– Годунов здесь? Позови. И принеси сбитня горячего. Быстро!
Он сел, задумался: «Нет, Ангела страшного обмануть нельзя – я исполню обещанное, если такова воля Божия. Но людей для пользы власти нашей обманывать не грех, а не то они раньше времени истребят и меня, и друг друга». Поэтому он сказал вошедшему Борису Годунову – постельничему и начальнику его, царя, личного сыска:
– Собрались, кому велел?
– Да, государь. Ждут.
– Пусть идут спать – из-за Андрейки-беглеца нечего шум разводить. Стражу удвоили? Кем?
– Удвоили. Во дворе Басманова сотня. А здесь, в сенях, я своих поставил да дворян Юрьева и Плещеева.
– Хорошо, Борис. – Иван Васильевич отпил два больших глотка горячего сбитня, подумал.

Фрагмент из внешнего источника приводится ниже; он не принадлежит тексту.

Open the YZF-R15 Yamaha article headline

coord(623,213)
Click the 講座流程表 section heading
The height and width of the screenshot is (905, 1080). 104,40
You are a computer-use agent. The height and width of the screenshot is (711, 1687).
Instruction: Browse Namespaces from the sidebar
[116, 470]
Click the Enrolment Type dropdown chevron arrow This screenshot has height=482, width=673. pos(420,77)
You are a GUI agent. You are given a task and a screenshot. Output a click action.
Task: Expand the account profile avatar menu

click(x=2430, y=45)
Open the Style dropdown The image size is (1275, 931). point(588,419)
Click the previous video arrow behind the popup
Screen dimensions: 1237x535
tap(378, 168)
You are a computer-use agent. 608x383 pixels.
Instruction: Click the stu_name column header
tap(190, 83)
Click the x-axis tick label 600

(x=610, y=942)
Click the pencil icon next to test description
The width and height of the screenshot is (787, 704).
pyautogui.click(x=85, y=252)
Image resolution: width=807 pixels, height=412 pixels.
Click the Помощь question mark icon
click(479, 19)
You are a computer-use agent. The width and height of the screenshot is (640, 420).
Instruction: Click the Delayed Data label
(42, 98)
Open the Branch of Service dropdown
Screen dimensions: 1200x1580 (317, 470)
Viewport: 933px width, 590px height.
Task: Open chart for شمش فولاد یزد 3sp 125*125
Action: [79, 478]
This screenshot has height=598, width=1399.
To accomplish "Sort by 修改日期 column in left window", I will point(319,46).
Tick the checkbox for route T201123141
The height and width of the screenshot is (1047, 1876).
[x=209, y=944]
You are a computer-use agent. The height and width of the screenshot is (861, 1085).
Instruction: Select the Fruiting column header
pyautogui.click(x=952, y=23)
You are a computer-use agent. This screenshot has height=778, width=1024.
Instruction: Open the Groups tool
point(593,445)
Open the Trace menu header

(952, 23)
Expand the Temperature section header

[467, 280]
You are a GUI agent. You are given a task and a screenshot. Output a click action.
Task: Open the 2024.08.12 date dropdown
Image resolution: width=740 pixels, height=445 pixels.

Годунов пытливо посмотрел на его измученное, но спокойное лицо и потупился. – Главное, Борис, поставь тайный глаз за князьями Александром Горбатым, Иваном Сухим, Димитрием Шевыревым, Петром Горянским… Да и за Суздальскими надо бы…
Годунов начал понимать мысль царя.
– А ближних и слуг Андрея Курбского, скажи Малюте, ночью возьмите. – Иван помолчал. – Семью тоже… Перехитрил он нас, собака! – Но в голосе не было злобы. – Пошли в Юрьев Морозова со стрельцами – смените гарнизон. Федьку Бутурлина привезите в Москву.
Иван Васильевич говорил все это тихим, но твердым голосом, он старался ничем не выдать того мерзкого ужаса неминуемой животной смерти, который вошел в него и так и остался, еще давит стылым комом. «Я велю написать канон Ангелу грозному, безымянному… Он принял мой дар…»
– Ступай, Борис, а мне пошли отца Афанасия.
Годунов поклонился и вышел. Иван лег, накрылся мехом, поджал коленки, отогреваясь. «Князья, княжата… – подумал он устало. – Пусть грызут друг друга – уйду…» В этом решении было и облегчение, и пустота бессмыслицы какой-то: зачем же тогда все, что он сделал для Руси, и преступного тоже? Но думать сейчас он не мог – его точно избили и бросили на дороге полуживого. Лицо в лампадном свете казалось больным, желтым, во впадинах копились лиловатые тени. Вошедший иеромонах Афанасий, духовник царя, постоял, прислушиваясь к хриплому дыханию. Иван простонал во сне, повернулся на бок. Афанасий покачал головой, перекрестил его и неуклюже, широко шагая, на цыпочках вышел из опочивальни.
Ночь майская кончалась, она была прохладной и душистой: черемуха зацвела. Иван спал, но во многих домах Москвы не спали: от Басманова пошел слух, что царя хотели извести зельем и что скоро будет розыск и справедливый суд, потому что если Курбский, высоко вознесенный, изменил, то чего ждать от тех, кто в опале или обижен?
Облака рассветные тонули в серой реке, кончали щелкать соловьи в рощах и садах, а люди шептались, качали головами, иные молились, а еще некоторые, узнав о бегстве Курбского, прощались с женами и детьми. Один Алексей Басманов, которого ненавидели все его прежние друзья-бояре, был рад и почти не скрывал этого.
5
Андрей Курбский знал, что самые близкие его – заложники. Сын, мать, жена. И страшнее – могут их заморить. Старуху, ребенка. И женщину – простодушную, глуповатую, ревнивую и по-детски обидчивую; вечно что-то болело у нее, и видел он ее редко, а не скучал, но сейчас именно это простодушие и полная невиновность жены Ирины, ее круглое румяное лицо и смешные вопросы, ее утренний чай в липовом саду, когда осы кружатся над вареньем, ее смех без причины – все это вызывало вновь тяжелую ненависть к Ивану Васильевичу Московскому. Это было чувство постоянное, чугунное, и Курбский не хотел от него избавляться; теперь, когда эти три лица стояли перед ним в застывших, как лед, слезах – сын, мать, жена, – он хотел одного: скорее выступить в поход, чтобы не думать, а мстить.